▶ [Work instruction] Repeat the data that follows, keeping every character intact.
== Provided records
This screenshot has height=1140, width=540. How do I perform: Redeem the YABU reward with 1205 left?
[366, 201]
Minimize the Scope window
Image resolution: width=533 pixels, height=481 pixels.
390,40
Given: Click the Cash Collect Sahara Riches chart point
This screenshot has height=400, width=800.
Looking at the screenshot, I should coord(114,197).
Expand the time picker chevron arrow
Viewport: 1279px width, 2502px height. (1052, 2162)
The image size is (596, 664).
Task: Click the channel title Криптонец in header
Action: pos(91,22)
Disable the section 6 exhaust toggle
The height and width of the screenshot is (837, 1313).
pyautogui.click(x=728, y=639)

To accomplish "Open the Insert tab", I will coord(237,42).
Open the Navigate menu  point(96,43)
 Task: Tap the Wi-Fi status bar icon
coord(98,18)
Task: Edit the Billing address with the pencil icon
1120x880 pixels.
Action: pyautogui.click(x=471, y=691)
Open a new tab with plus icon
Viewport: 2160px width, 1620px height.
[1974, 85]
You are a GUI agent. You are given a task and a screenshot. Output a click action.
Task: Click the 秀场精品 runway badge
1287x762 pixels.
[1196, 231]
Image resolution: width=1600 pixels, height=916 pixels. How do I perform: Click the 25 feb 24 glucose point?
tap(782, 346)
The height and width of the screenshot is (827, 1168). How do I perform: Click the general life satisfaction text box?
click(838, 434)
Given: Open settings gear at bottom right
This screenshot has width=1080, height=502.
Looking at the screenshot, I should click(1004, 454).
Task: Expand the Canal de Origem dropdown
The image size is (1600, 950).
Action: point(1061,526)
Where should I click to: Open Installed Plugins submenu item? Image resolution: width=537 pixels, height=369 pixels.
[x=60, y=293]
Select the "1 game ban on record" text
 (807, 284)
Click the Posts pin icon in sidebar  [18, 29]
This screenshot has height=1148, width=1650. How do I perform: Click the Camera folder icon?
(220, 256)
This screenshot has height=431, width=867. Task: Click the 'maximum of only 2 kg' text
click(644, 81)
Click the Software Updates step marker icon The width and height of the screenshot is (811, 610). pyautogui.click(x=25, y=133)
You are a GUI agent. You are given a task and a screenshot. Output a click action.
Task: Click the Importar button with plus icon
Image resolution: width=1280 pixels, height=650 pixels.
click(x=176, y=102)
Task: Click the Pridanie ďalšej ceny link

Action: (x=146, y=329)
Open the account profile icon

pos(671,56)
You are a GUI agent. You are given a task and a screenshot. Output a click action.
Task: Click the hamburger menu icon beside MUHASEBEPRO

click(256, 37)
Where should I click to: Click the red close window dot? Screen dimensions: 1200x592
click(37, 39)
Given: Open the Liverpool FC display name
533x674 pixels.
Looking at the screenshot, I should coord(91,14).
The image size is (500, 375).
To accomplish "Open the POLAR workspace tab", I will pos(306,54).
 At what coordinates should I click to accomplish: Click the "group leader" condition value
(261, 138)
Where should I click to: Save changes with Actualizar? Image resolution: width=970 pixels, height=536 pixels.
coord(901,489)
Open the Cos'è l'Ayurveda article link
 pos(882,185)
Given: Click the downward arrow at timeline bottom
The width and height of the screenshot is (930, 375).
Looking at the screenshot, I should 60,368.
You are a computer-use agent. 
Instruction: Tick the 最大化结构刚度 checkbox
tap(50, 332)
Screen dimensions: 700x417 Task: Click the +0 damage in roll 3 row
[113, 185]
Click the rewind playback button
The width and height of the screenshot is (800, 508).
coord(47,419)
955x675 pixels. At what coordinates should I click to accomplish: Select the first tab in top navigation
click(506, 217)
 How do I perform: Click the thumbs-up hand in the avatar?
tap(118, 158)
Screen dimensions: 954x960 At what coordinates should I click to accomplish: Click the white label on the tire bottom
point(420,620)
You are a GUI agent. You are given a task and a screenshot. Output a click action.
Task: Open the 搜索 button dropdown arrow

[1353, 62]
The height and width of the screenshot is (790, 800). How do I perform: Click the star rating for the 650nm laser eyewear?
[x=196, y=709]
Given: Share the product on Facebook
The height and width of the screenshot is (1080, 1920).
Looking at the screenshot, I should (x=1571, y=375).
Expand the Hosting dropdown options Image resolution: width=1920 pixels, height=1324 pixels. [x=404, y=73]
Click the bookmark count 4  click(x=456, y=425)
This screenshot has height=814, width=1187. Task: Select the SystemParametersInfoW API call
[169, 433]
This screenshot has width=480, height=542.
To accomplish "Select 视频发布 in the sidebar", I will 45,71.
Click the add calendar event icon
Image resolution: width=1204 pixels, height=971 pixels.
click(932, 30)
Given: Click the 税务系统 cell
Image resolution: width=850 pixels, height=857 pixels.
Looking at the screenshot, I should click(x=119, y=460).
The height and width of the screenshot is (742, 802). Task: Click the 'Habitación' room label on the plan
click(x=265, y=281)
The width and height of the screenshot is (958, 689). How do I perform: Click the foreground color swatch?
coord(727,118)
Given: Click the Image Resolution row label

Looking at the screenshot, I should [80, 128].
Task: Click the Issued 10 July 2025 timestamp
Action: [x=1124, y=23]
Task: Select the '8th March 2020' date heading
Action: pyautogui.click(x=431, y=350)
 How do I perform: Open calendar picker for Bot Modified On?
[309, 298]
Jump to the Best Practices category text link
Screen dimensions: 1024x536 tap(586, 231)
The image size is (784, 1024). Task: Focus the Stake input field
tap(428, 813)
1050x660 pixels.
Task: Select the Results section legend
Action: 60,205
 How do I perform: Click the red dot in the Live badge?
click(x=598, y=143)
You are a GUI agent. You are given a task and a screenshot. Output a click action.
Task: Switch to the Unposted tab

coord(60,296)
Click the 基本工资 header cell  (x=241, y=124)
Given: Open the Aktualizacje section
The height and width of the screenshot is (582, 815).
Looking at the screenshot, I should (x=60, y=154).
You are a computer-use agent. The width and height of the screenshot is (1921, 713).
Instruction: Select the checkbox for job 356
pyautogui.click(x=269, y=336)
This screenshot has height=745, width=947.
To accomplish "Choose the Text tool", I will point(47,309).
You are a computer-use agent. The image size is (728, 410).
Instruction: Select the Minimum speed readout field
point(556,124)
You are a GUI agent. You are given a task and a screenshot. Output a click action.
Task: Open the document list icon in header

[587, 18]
====
▶ [Output for this exercise]
This screenshot has height=1140, width=540. How do I perform: Redeem the YABU reward with 1205 left?
[366, 201]
Minimize the Scope window
Image resolution: width=533 pixels, height=481 pixels.
390,40
Given: Click the Cash Collect Sahara Riches chart point
This screenshot has height=400, width=800.
Looking at the screenshot, I should coord(114,197).
Expand the time picker chevron arrow
Viewport: 1279px width, 2502px height. (1052, 2162)
The image size is (596, 664).
Task: Click the channel title Криптонец in header
Action: pos(91,22)
Disable the section 6 exhaust toggle
The height and width of the screenshot is (837, 1313).
pyautogui.click(x=728, y=639)

To accomplish "Open the Insert tab", I will coord(237,42).
Open the Navigate menu  point(96,43)
 Task: Tap the Wi-Fi status bar icon
coord(98,18)
Task: Edit the Billing address with the pencil icon
1120x880 pixels.
Action: pyautogui.click(x=471, y=691)
Open a new tab with plus icon
Viewport: 2160px width, 1620px height.
[1974, 85]
You are a GUI agent. You are given a task and a screenshot. Output a click action.
Task: Click the 秀场精品 runway badge
1287x762 pixels.
[1196, 231]
Image resolution: width=1600 pixels, height=916 pixels. How do I perform: Click the 25 feb 24 glucose point?
tap(782, 346)
The height and width of the screenshot is (827, 1168). How do I perform: Click the general life satisfaction text box?
click(838, 434)
Given: Open settings gear at bottom right
This screenshot has width=1080, height=502.
Looking at the screenshot, I should click(1004, 454).
Task: Expand the Canal de Origem dropdown
The image size is (1600, 950).
Action: point(1061,526)
Where should I click to: Open Installed Plugins submenu item? Image resolution: width=537 pixels, height=369 pixels.
[x=60, y=293]
Select the "1 game ban on record" text
 (807, 284)
Click the Posts pin icon in sidebar  [18, 29]
This screenshot has height=1148, width=1650. How do I perform: Click the Camera folder icon?
(220, 256)
This screenshot has height=431, width=867. Task: Click the 'maximum of only 2 kg' text
click(644, 81)
Click the Software Updates step marker icon The width and height of the screenshot is (811, 610). pyautogui.click(x=25, y=133)
You are a GUI agent. You are given a task and a screenshot. Output a click action.
Task: Click the Importar button with plus icon
Image resolution: width=1280 pixels, height=650 pixels.
click(x=176, y=102)
Task: Click the Pridanie ďalšej ceny link

Action: (x=146, y=329)
Open the account profile icon

pos(671,56)
You are a GUI agent. You are given a task and a screenshot. Output a click action.
Task: Click the hamburger menu icon beside MUHASEBEPRO

click(256, 37)
Where should I click to: Click the red close window dot? Screen dimensions: 1200x592
click(37, 39)
Given: Open the Liverpool FC display name
533x674 pixels.
Looking at the screenshot, I should coord(91,14).
The image size is (500, 375).
To accomplish "Open the POLAR workspace tab", I will pos(306,54).
 At what coordinates should I click to accomplish: Click the "group leader" condition value
(261, 138)
Where should I click to: Save changes with Actualizar? Image resolution: width=970 pixels, height=536 pixels.
coord(901,489)
Open the Cos'è l'Ayurveda article link
 pos(882,185)
Given: Click the downward arrow at timeline bottom
The width and height of the screenshot is (930, 375).
Looking at the screenshot, I should 60,368.
You are a computer-use agent. 
Instruction: Tick the 最大化结构刚度 checkbox
tap(50, 332)
Screen dimensions: 700x417 Task: Click the +0 damage in roll 3 row
[113, 185]
Click the rewind playback button
The width and height of the screenshot is (800, 508).
coord(47,419)
955x675 pixels. At what coordinates should I click to accomplish: Select the first tab in top navigation
click(506, 217)
 How do I perform: Click the thumbs-up hand in the avatar?
tap(118, 158)
Screen dimensions: 954x960 At what coordinates should I click to accomplish: Click the white label on the tire bottom
point(420,620)
You are a GUI agent. You are given a task and a screenshot. Output a click action.
Task: Open the 搜索 button dropdown arrow

[1353, 62]
The height and width of the screenshot is (790, 800). How do I perform: Click the star rating for the 650nm laser eyewear?
[x=196, y=709]
Given: Share the product on Facebook
The height and width of the screenshot is (1080, 1920).
Looking at the screenshot, I should (x=1571, y=375).
Expand the Hosting dropdown options Image resolution: width=1920 pixels, height=1324 pixels. [x=404, y=73]
Click the bookmark count 4  click(x=456, y=425)
This screenshot has height=814, width=1187. Task: Select the SystemParametersInfoW API call
[169, 433]
This screenshot has width=480, height=542.
To accomplish "Select 视频发布 in the sidebar", I will 45,71.
Click the add calendar event icon
Image resolution: width=1204 pixels, height=971 pixels.
click(932, 30)
Given: Click the 税务系统 cell
Image resolution: width=850 pixels, height=857 pixels.
Looking at the screenshot, I should click(x=119, y=460).
The height and width of the screenshot is (742, 802). Task: Click the 'Habitación' room label on the plan
click(x=265, y=281)
The width and height of the screenshot is (958, 689). How do I perform: Click the foreground color swatch?
coord(727,118)
Given: Click the Image Resolution row label

Looking at the screenshot, I should [80, 128].
Task: Click the Issued 10 July 2025 timestamp
Action: [x=1124, y=23]
Task: Select the '8th March 2020' date heading
Action: pyautogui.click(x=431, y=350)
 How do I perform: Open calendar picker for Bot Modified On?
[309, 298]
Jump to the Best Practices category text link
Screen dimensions: 1024x536 tap(586, 231)
The image size is (784, 1024). Task: Focus the Stake input field
tap(428, 813)
1050x660 pixels.
Task: Select the Results section legend
Action: 60,205
 How do I perform: Click the red dot in the Live badge?
click(x=598, y=143)
You are a GUI agent. You are given a task and a screenshot. Output a click action.
Task: Switch to the Unposted tab

coord(60,296)
Click the 基本工资 header cell  (x=241, y=124)
Given: Open the Aktualizacje section
The height and width of the screenshot is (582, 815).
Looking at the screenshot, I should (x=60, y=154).
You are a computer-use agent. The width and height of the screenshot is (1921, 713).
Instruction: Select the checkbox for job 356
pyautogui.click(x=269, y=336)
This screenshot has height=745, width=947.
To accomplish "Choose the Text tool", I will point(47,309).
You are a computer-use agent. The image size is (728, 410).
Instruction: Select the Minimum speed readout field
point(556,124)
You are a GUI agent. You are given a task and a screenshot. Output a click action.
Task: Open the document list icon in header

[587, 18]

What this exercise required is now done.